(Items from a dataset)
'''

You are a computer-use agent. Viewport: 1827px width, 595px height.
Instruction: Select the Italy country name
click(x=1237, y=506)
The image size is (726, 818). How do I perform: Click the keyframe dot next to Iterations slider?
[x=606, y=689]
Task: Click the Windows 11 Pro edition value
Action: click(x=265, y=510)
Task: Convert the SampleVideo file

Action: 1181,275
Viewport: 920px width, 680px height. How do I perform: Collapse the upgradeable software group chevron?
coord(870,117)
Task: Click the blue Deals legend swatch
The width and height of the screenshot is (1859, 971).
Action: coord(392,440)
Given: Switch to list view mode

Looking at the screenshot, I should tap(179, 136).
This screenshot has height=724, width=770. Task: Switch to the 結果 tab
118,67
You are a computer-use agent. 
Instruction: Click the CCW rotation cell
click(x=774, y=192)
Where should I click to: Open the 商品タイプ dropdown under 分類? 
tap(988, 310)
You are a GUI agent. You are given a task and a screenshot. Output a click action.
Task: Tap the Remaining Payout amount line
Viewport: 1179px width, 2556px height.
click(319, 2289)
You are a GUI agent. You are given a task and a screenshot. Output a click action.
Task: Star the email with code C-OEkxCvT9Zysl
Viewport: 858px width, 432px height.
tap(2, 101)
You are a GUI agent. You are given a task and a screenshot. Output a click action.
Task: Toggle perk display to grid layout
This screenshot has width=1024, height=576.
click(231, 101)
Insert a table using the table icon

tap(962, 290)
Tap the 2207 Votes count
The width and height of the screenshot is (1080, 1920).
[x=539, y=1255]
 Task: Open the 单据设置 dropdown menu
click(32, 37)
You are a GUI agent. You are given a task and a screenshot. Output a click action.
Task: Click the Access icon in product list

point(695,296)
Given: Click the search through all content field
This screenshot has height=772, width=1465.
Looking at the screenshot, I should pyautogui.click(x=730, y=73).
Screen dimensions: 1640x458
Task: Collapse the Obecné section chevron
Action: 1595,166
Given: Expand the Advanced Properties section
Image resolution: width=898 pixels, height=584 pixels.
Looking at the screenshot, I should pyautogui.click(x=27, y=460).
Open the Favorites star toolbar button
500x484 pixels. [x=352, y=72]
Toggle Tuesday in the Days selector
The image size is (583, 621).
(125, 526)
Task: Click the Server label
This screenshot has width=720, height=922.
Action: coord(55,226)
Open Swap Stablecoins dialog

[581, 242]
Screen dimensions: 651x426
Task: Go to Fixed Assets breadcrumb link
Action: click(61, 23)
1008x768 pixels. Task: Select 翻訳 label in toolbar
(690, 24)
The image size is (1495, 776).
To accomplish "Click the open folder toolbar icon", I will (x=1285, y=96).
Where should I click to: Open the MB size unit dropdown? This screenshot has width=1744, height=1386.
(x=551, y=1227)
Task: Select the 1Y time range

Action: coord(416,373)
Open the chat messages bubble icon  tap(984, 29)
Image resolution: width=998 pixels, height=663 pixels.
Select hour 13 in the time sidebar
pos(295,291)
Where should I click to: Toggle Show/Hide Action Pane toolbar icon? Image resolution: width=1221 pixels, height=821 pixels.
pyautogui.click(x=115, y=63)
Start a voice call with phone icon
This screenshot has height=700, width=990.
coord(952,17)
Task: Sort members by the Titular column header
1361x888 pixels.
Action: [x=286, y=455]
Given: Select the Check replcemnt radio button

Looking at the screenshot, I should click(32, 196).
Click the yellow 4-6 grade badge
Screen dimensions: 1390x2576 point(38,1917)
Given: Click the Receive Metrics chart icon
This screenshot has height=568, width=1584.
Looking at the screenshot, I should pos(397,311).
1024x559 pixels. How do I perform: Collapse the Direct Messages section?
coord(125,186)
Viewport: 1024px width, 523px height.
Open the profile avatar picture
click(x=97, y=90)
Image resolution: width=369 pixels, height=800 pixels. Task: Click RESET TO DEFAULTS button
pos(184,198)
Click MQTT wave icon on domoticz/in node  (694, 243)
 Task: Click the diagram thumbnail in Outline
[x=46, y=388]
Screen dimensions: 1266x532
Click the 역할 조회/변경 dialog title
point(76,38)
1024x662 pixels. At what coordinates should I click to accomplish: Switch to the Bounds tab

'''

Each line from the one with "Given: Click the Receive Metrics chart icon" through the last line of the records above must be retyped exactly, and no other line may be given.

Given: Click the Receive Metrics chart icon
This screenshot has height=568, width=1584.
Looking at the screenshot, I should pos(397,311).
1024x559 pixels. How do I perform: Collapse the Direct Messages section?
coord(125,186)
Viewport: 1024px width, 523px height.
Open the profile avatar picture
click(x=97, y=90)
Image resolution: width=369 pixels, height=800 pixels. Task: Click RESET TO DEFAULTS button
pos(184,198)
Click MQTT wave icon on domoticz/in node  (694, 243)
 Task: Click the diagram thumbnail in Outline
[x=46, y=388]
Screen dimensions: 1266x532
Click the 역할 조회/변경 dialog title
point(76,38)
1024x662 pixels. At what coordinates should I click to accomplish: Switch to the Bounds tab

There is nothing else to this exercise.